Session 2 Flashcards
1
Q
Named entity recognition
A
find spans of text that constitute proper names and tag the type of the entity. Four entity tags are most common: PER (person), LOC (location), ORG (organization), or GPE (geopolitical entity)
2
Q
POS tagging
A
- parts of speech tagging
- is the process of assigning a part-of-speech label to each of a sequence of words = taking a sequence of words and assigning each word a part of speech like NOUN or VERB
3
Q
RNN
A
- any NN that contains a cycle within its network connections, meaning that the value of some unit is dependent on its own earlier outputs as an input = predict next output dependent on the previous output (like having a memory of what has been so far)

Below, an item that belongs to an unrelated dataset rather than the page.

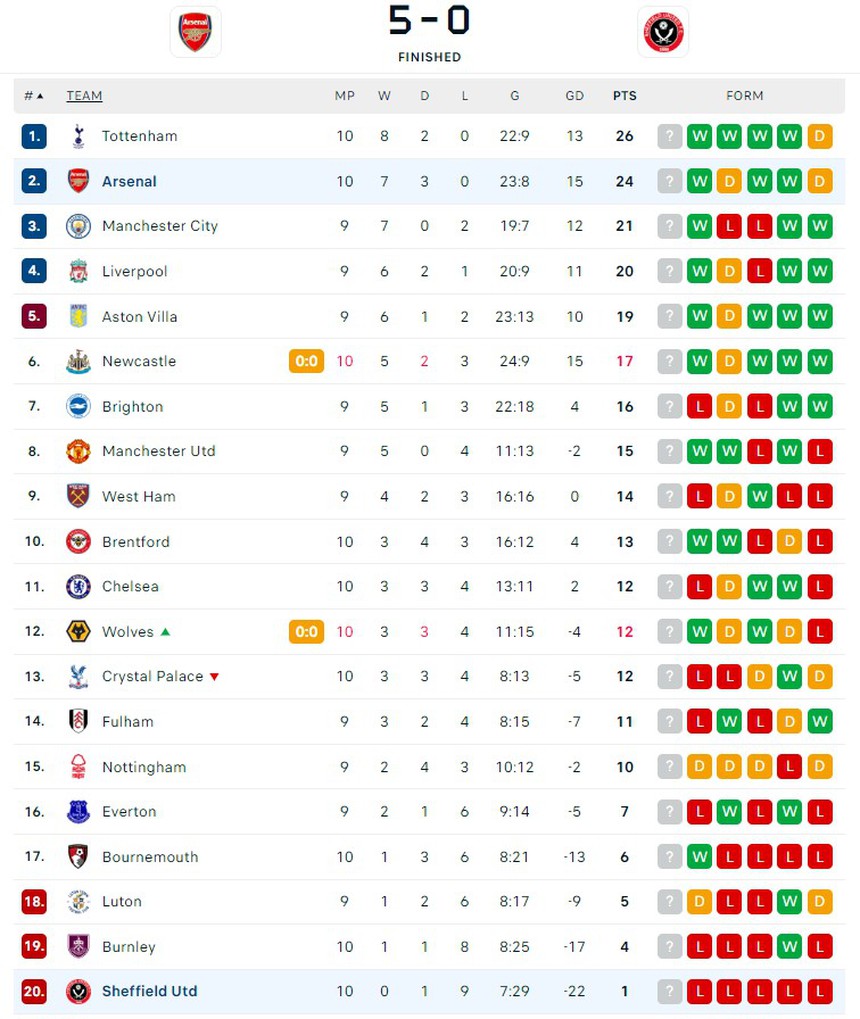Click the Liverpool club logo
The image size is (860, 1019).
(x=78, y=271)
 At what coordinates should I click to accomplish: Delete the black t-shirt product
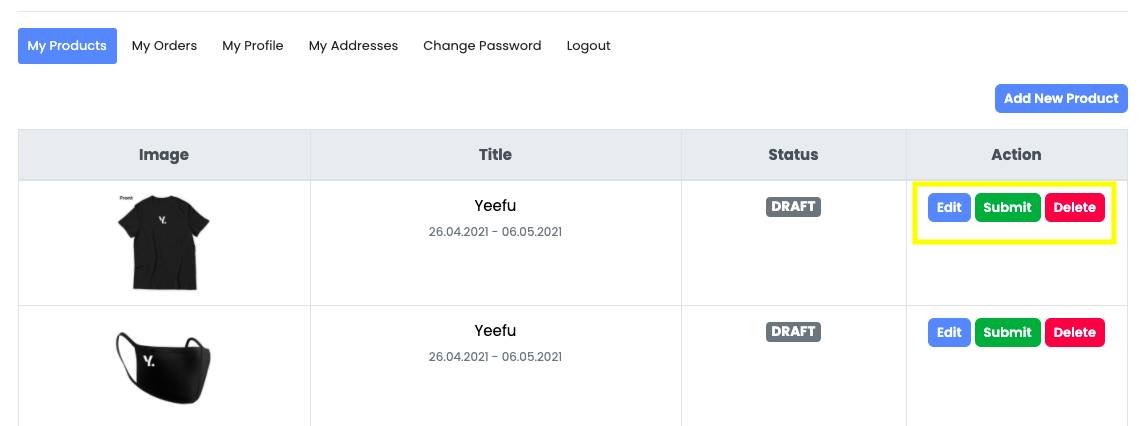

- All RNNs have same weights (U, V & W)
- Input & number of RNNs can be arbitrary lengths
4
Q
RNN Relevance
A
- More efficient than transformer-based models
- Trainable from scratch (on own machine)
5
Q
RNN pro
A
- Arbitrary input length can be used
- Can be combined with other NNs
- Can handle a variety of task-types e.g. classification, generation
- Performance
- No limited context (e.g. FFN: outside context window of e.g. 3 words is not considered) & learns meaning of words in phrases combined together <-> FNN
6
Q
RNN limit
A
- Uni-directional (later info can be informative e.g. “the old man the boat” -> need the boat to know that the old people do smth versus the old man)
- Arbitrary long context in practice hard: vanishing gradient (multiplying many things -> 0)
- Computationally inconvenient: depending on output from previous input -> can’t calculate simultaneously
7
Q
LSTM
A
- Long Short-Term Memory Network
- Ct-1 = context vector = what previous block wanted us to remember (important part of whole information)
- 3 gates (each one is “masking” the input & decides what to take from previous):
- each gate consists of a feed- forward layer, followed by a sigmoid activation function, followed by a pointwise multiplication with the layer being gate
8
Q
LSTM gate
A
- Forget gate = delete info from context that is not longer needed
- Add gate = select information that is added to current context
- Output gate = select info that is required for current hidden state; output which can be used for label etc.
9
Q
LSTM advantage over RNN
A
- RNN: despite having access to the entire preceding sequence, the information encoded in hidden states tends to be fairly local, more relevant to the most recent parts of the input sequence and recent decisions because hidden layer, are being asked to perform two tasks simultaneously: provide info useful for the current, and updating & carrying forward info for future decisions
- RNN: vanishing gradient problem
10
Q
BiLSTM
A
- bidirectional LSTM
- consists of two LSTMs that do not share weights
- Limit: BOW assumption (word must exist in training)
- Solution: add unknown word token or
2, train model on Character level (can do both character & word level together
11
Q
Multi-task learning
A
- solving multiple tasks while sharing common patterns
12
Q
Multi-task learning. how?
A
- pre-training on raw text
- fine-tuning on annotated data
13
Q
Sequential multi-task learning
A
- Train on a task & save parameters
- Use (part of) saved parameters to initialize new models & train for new task
14
Q
Multi-task learning - why?
A
- Efficiency: 1 model for multiple tasks, no separate training (pre-training is very expensive, needs lots of time)
- Performance: many tasks related to each other, beneficial to share info between tasks
- Needs less annotated data which is expensive